My friend, the archaeologist Dr Anne Ross, who died after a long illness this summer, played a central role. Back in 1972 she was drawn into a series of events that would not be out of place in a story by M.R. James when the two ‘Celtic style’ heads arrived at her Southampton home for examination.

During their stay Anne was tormented by the appearance of a terrifying apparition in the form of a werewolf that was seen and heard by other family members.

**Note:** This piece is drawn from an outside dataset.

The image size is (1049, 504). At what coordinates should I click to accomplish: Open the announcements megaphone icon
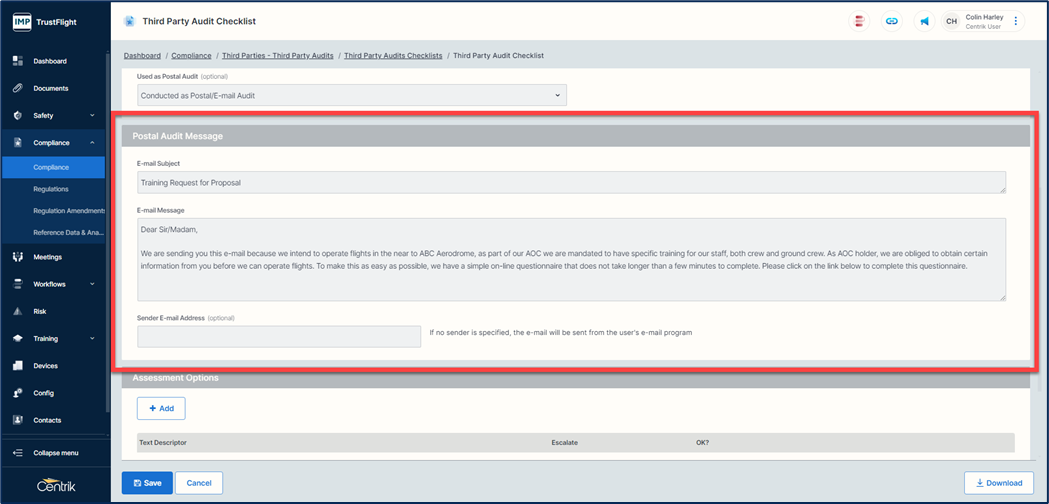click(924, 21)
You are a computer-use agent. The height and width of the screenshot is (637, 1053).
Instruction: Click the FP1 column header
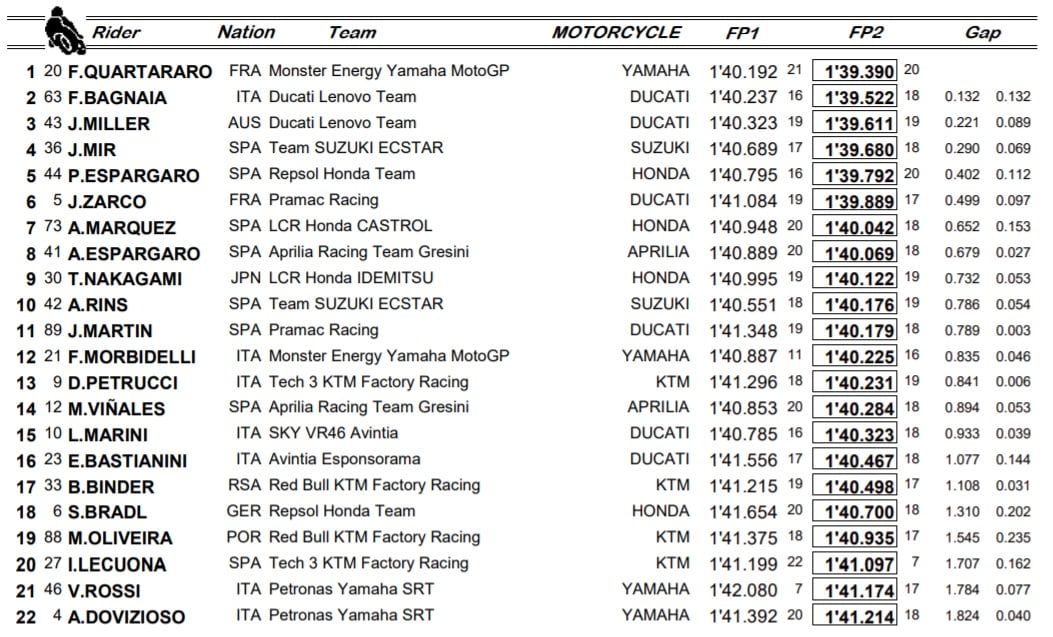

Her youngest son, Richard Charles, gives his own account of the creature in a postscript to Screeton’s book.

In 1994 his mother told me that she was unaware at the time that similar hauntings – including the appearance of a creature half man, half sheep – had occurred near the place of their discovery.

Anne had made the mistake of going on record to say she believed the head’s baleful influence may have been absorbed from a Celtic shrine at their place of discovery in Hexham.

The joker in the pack was lorry driver Des Craigie who popped up shortly after her story was published to claim he had made the heads from artificial stone for his daughter to play with when he lived at the house in Rede Avenue, Hexham, years earlier.

I could appreciate the dilemma she faced because in 1990 I became the part-owner of a ‘haunted stone head’ from Ryshworth Hall in West Yorkshire that had been the subject of similar lurid tabloid headlines. This artefact became the centre of much attention when Andy Roberts and I put it on display following our talk on ‘cursed heads’ at the 2011 FT Unconvention.

Like the Hexham heads, our head was just a lump of stone carved with a face, according to one version in 1978, and buried by a former owner of the hall who was ‘sitting on his cloud rocking with laughter.’ So what is going on?

Are these artefacts really imbued with an ancient Celtic curse or are all these stories just creations of over-active imaginations? Well the answer to such questions is rarely cut and dried. My view is pretty much the same as that articulated by Doc Shiels in a letter quoted by Paul:

‘I really don’t think it matters too much when the heads were made, or who made them, the things worked and that’s what matters.’

The power of ‘cursed’ artefacts, whether they be ‘Celtic heads’ or Egyptian mummy cases, ultimately emanates from the enchantment generated in the minds of those who handle and write about them, as the content of this book amply testifies.  Paul’s background as a journalist and his amiable and eccentric writing style helps the reader navigate through quite a bit of padding – including diversions into speculation about ‘window areas’, wulvers, the stone tape theory, exorcism, Celtic mythology and much else – before we reach the meat, as it were.

By p172 he suggests the movement of the heads, whatever their provenance, may have ‘allowed a portal to open and release a daimonic reality hybrid.’ This simple act, he adds, may have generated ‘a warp in the time continuum whereby the carved head industry of [Celtic Britain] inspired a concrete plant worker and later a schoolboy…to follow suit via a subliminal level.’

At this point I wondered if the author was either pulling my leg or about to fall into the same elephant trap that snared Anne Ross. But then in his conclusion Paul appears to snap out of the spell woven by the heads and admits he may have failed to see ‘the larger picture.’  The larger picture being?:

‘…there’s no denying those artefacts’ provenance was essentially irrelevant to the mayhem and mystery they caused. Essentially they belong to myth.’